[Pixel coordinate grounding data]
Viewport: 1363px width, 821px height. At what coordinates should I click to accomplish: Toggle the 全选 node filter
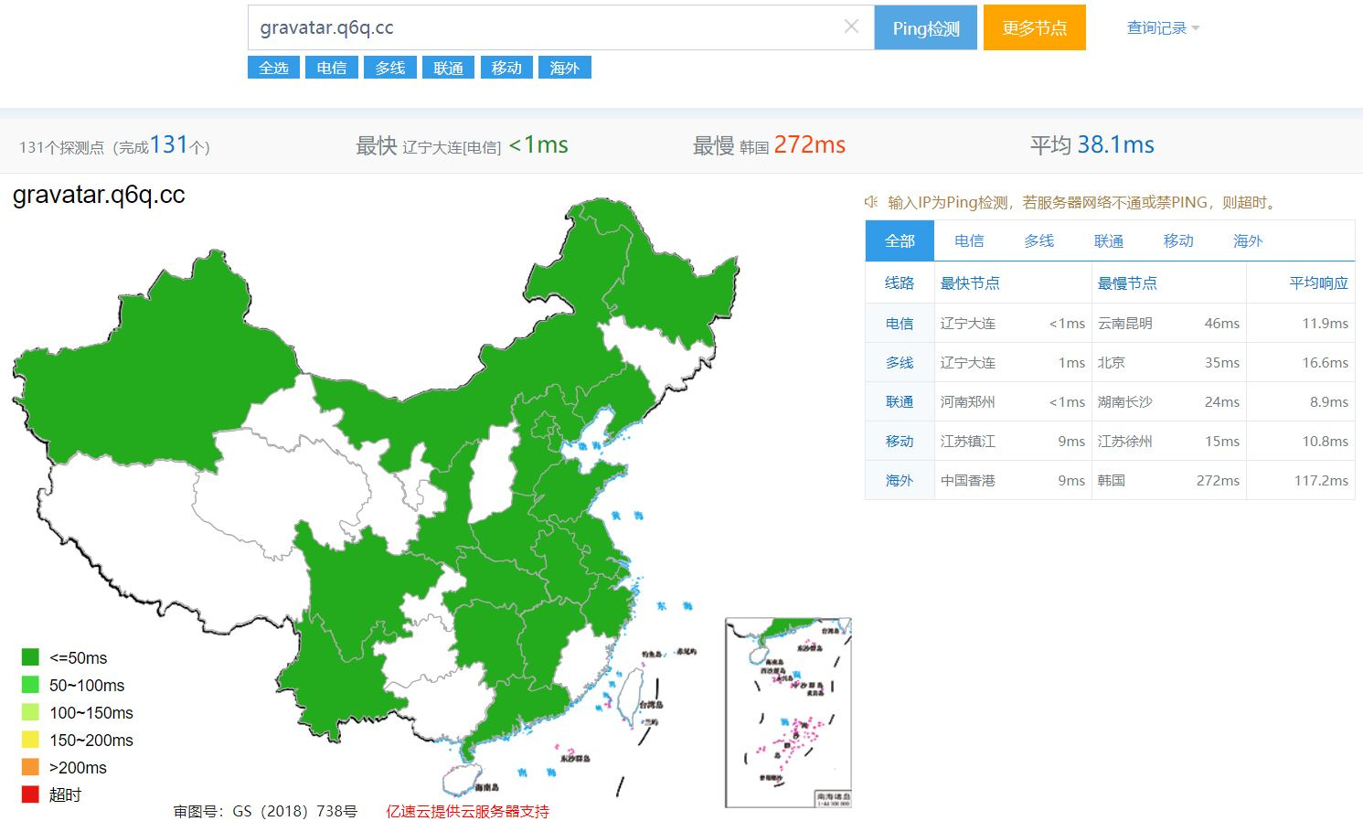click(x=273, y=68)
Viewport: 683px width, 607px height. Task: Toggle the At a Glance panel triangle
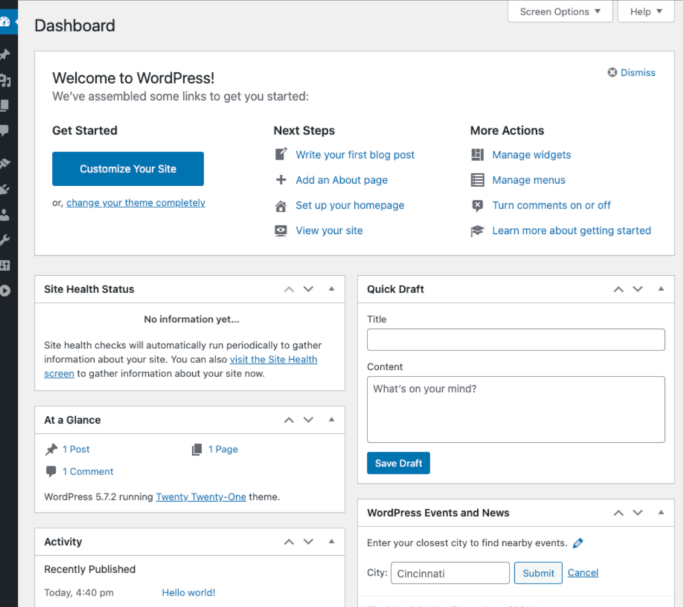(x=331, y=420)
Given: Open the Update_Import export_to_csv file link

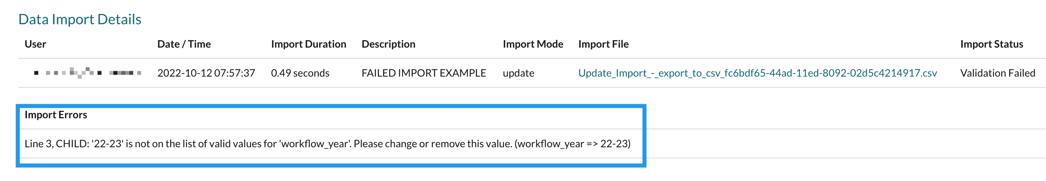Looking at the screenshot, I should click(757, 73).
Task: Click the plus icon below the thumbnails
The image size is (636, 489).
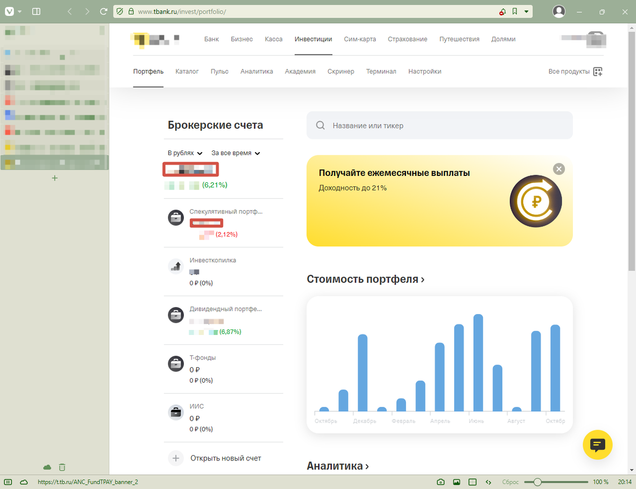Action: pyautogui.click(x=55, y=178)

Assigned task | Which lines run from the one containing "Task: Click the" to the end of the entries above? Write them out exactly, leaving out every picture.

Task response |
Task: Click the plus icon below the thumbnails
The image size is (636, 489).
Action: pyautogui.click(x=55, y=178)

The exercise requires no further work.